BEPS 15 Action PointsCanada should be reluctant, if not wary, before proceeding with many of the BEPS recommendations unless its most significant trading partners, particularly the United States, have enacted comparable amendments, warned Drew Morier, an international tax lawyer with Osler, Hoskin & Harcourt LLP in Toronto. The drive to reach consensus, coupled with the “extremely ambitious” timeframe, has led to many ambiguous recommendations that will invariably be subject to a host of interpretations which may lead countries to draft or interpret the recommendations in a self-serving manner. That in turn may lead to a significant increase in international tax disputes and compliance costs in Canada and around the world, said Morier.

“If you have countries who are enacting rules which they think are responsive to the recommendations but which end up asserting a right to tax more income of multinationals in that country, and if other countries are doing the same thing – then you end up with an increased possibility of more than one country asserting the right to tax the same amount of income,” explained Morier. “That could lead to more cross-border disputes between taxpayers and tax authorities in different countries over who does ultimately have the right to tax that income.”

It doesn’t help that the OECD altogether avoided discussing the most difficult issue in international tax matters — the allocation of taxing revenue between source and residence countries, added Morier. The consensus reached by OECD members therefore likely masks significant differences between countries over who will collect more tax revenue as a result of the proposals, said Morier.

Business in the meantime are caught in the middle, and are concerned. A survey conducted by Thomson Reuters reveals that slightly more than half of multinationals are “proactively” preparing for BEPS while a third are waiting for the OECD project to be completely finalised. However the survey also found that 59 per cent of European-based corporations companies are focused on BEPS planning compared to 48 per cent in the Americas and the Asia Pacific. Another survey reveals that 74 per cent of businesses would welcome guidance by tax authorities. None of which surprises Morier, who said that Osler’s clients are proceeding cautiously, albeit with a “very strong sense” that their international tax planning now has to take the OECD’s initiatives into account. All of which means that tax professionals have their work cut out.

“There is a greater need for tax professionals to stay informed about what’s happening outside of Canada,” remarked Morier. “There is also a greater need for tax professionals in Canada to exercise more judgment about whether something that a client is doing is not only legal but appropriate taking into account the broader international tax perspective.”

Tax competition stirs controversy

Barely a month after the European Commission ruled that Starbucks Corp. and Fiat Chrysler Automobiles NV benefited from illegal tax deals from the Dutch and Luxembourg governments, cross-border tax avoidance will be the subject of yet more intense scrutiny after European Union lawmakers decided recently to quiz 11 multinational corporations over sweet-heart tax deals with governments.

Sophisticated tax avoidance schemes, under increasing political scrutiny as the likes of Apple Inc., Google Inc., and Wal-Mart Stores Inc. shift billions of dollars of profits out of higher-tax countries into low or no-tax jurisdictions, comes with a hefty price. The Organisation for Economic Co-operation and Development (OECD) conservatively estimates that profit shifting costs the world between US$100 billion and $240 billion in lost tax revenues. Another study revealed that the 500 largest U.S. companies hold more than US$2.1 trillion in accumulated profits offshore to avoid U.S. taxes, and would collectively owe approximately US$620 billion in U.S. taxes if they repatriated the funds.

════════

== SET EXERCISE 1 ==
In the records, copy the lines starting at the one that contains "Expand the album description with Show more" and ending after the one that contains "Action: [1496, 20]", with both of those lines included.
== SET EXERCISE 2 ==
Write the next part of the piece on BEPS and cross-border tax avoidance, starting after its final sentence.

════════

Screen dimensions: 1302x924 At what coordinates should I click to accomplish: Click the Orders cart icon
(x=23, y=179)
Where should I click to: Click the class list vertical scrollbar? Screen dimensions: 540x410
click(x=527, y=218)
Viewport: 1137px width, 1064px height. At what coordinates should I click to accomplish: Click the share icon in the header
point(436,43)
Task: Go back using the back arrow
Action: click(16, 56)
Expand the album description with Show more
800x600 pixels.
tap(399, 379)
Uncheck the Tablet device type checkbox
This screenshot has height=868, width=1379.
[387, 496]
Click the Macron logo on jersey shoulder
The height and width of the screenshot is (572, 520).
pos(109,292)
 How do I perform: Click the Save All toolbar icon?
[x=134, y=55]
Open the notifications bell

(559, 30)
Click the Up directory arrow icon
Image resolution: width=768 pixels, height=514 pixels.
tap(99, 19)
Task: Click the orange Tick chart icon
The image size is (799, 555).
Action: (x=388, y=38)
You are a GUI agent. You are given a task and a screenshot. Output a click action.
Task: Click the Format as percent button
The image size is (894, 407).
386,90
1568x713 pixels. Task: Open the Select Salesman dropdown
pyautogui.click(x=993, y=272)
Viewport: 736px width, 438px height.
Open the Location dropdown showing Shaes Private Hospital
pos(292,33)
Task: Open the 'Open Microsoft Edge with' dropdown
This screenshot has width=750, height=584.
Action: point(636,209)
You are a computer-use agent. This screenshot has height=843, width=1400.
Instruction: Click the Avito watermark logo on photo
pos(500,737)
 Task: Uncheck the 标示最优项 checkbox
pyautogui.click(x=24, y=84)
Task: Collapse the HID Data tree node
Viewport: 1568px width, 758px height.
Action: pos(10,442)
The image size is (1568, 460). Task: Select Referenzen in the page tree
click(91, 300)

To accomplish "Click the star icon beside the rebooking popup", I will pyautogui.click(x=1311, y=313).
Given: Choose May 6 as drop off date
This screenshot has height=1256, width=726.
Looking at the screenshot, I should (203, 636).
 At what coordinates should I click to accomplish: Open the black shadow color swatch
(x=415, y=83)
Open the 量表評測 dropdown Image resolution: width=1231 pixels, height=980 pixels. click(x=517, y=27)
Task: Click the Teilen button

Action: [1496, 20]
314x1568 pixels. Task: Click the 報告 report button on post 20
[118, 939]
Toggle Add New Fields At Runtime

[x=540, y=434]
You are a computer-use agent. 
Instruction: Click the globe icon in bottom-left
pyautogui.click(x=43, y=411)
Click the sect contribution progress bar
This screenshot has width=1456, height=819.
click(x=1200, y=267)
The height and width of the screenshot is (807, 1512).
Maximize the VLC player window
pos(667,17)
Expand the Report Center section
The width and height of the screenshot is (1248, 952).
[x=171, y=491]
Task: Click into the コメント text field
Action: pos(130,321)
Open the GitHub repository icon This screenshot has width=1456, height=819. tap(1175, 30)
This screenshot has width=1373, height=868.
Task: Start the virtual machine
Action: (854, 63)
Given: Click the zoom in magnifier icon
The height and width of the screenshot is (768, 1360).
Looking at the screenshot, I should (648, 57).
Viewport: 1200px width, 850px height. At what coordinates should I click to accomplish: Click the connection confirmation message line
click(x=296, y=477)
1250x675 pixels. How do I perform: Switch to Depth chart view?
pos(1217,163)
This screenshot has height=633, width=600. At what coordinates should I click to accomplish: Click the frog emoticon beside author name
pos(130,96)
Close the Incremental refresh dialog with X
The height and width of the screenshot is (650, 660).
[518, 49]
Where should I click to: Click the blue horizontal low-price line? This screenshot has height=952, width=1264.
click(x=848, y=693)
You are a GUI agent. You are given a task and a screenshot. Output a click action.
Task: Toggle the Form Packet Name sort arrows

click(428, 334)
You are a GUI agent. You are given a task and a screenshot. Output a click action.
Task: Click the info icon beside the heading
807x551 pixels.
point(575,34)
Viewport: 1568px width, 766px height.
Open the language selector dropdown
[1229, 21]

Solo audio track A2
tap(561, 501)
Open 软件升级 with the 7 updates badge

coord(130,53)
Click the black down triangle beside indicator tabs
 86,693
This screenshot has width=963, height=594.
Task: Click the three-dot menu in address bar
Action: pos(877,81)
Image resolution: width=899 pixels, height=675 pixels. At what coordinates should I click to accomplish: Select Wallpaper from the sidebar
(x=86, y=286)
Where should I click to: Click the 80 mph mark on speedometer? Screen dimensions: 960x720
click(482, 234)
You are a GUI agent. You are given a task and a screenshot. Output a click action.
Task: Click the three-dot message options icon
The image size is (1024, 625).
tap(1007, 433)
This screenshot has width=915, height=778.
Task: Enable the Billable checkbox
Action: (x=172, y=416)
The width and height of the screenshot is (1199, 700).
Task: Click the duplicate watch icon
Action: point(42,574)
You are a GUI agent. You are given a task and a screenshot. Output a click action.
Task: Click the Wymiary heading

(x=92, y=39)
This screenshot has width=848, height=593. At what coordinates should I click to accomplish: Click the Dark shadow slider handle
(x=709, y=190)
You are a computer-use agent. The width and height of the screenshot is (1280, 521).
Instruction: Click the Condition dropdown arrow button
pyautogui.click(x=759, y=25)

════════

== EXPECTED ANSWER 1 ==
Expand the album description with Show more
800x600 pixels.
tap(399, 379)
Uncheck the Tablet device type checkbox
This screenshot has height=868, width=1379.
[387, 496]
Click the Macron logo on jersey shoulder
The height and width of the screenshot is (572, 520).
pos(109,292)
 How do I perform: Click the Save All toolbar icon?
[x=134, y=55]
Open the notifications bell

(559, 30)
Click the Up directory arrow icon
Image resolution: width=768 pixels, height=514 pixels.
tap(99, 19)
Task: Click the orange Tick chart icon
The image size is (799, 555).
Action: (x=388, y=38)
You are a GUI agent. You are given a task and a screenshot. Output a click action.
Task: Click the Format as percent button
The image size is (894, 407).
386,90
1568x713 pixels. Task: Open the Select Salesman dropdown
pyautogui.click(x=993, y=272)
Viewport: 736px width, 438px height.
Open the Location dropdown showing Shaes Private Hospital
pos(292,33)
Task: Open the 'Open Microsoft Edge with' dropdown
This screenshot has width=750, height=584.
Action: point(636,209)
You are a computer-use agent. This screenshot has height=843, width=1400.
Instruction: Click the Avito watermark logo on photo
pos(500,737)
 Task: Uncheck the 标示最优项 checkbox
pyautogui.click(x=24, y=84)
Task: Collapse the HID Data tree node
Viewport: 1568px width, 758px height.
Action: pos(10,442)
The image size is (1568, 460). Task: Select Referenzen in the page tree
click(91, 300)

To accomplish "Click the star icon beside the rebooking popup", I will pyautogui.click(x=1311, y=313).
Given: Choose May 6 as drop off date
This screenshot has height=1256, width=726.
Looking at the screenshot, I should (203, 636).
 At what coordinates should I click to accomplish: Open the black shadow color swatch
(x=415, y=83)
Open the 量表評測 dropdown Image resolution: width=1231 pixels, height=980 pixels. click(x=517, y=27)
Task: Click the Teilen button

Action: [1496, 20]

== EXPECTED ANSWER 2 ==
While multinationals are under growing public criticism for using tax avoidance strategies such as assigning valuable patent rights to shell companies based in tax havens or receiving interest deductions for payments made to their own subsidiaries, tax competition too is responsible for the dire situation, said Peter Dietsch, a professor at the Université de Montréal and author “Catching Capital – The Ethics of Tax Competition.” Tax competition, a phenomena that has really taken off over the past two decades, occurs when countries strategically design fiscal policy to attract capital from abroad.

Tax on corporate profitsA controversial practice, tax competition undermines fiscal autonomy which holds that states should be able to decide for themselves the size of the state relative to its gross domestic product and the level of distribution, added Dietsch. Some countries have adopted tax competition to attract portfolio capital from abroad, using bank secrecy as an enticement to avoid paying taxes. Others have attempted to attract paper profits of multinationals by encouraging strategies such as transfer pricing or inter-company loans to transfer profits from one jurisdiction to another like Luxembourg. “Both the tax evading individual and the tax avoidance multinational are free riding on the provision of public goods and public infrastructure where they reside or produce,” asserted Dietsch, who added that there are other countries, with Ireland being the best example, who use a different tack and try to “lure” and entice multinationals to set up shop in their country in exchange for low corporate tax rates.

“Tax competition undermines fiscal autonomy because it puts a downward pressure on the tax rates so different countries are affected differently,” Dietsch told an audience of some 200 attending a conference in Montreal that examined the issue of tax competition. “Developed countries can usually compensate by shifting the burden onto less mobile tax like work and consumption and thereby protect their revenues but see rising inequality. Now developing countries are even in a worse situation because they see both lower revenues and higher inequality. So for them both of the aspects of fiscal autonomy are compromised.”

Tax on corporate profits IIExacerbating the issues that surround tax competition is the lack of transparency that shrouds it, according to Allison Christians, a tax law professor at McGill University. While multinationals, the host country “who tries to lure the multinational by any means necessary which can include a nice reduction in tax,” and tax havens are perceived to be the only culprits behind tax competition, there are other players behind the scenes, including the “pushers of capital” who are looking to send capital into countries with low tax rates as well as “agents of the government” who make millions of decisions every year without preying eyes.

“There’s a lot more to this global system that we cannot see,” remarked Christians. “A lot of tax competition plays out in ways that aren’t transparent so we are all trying to figure out who’s doing what to who and when.”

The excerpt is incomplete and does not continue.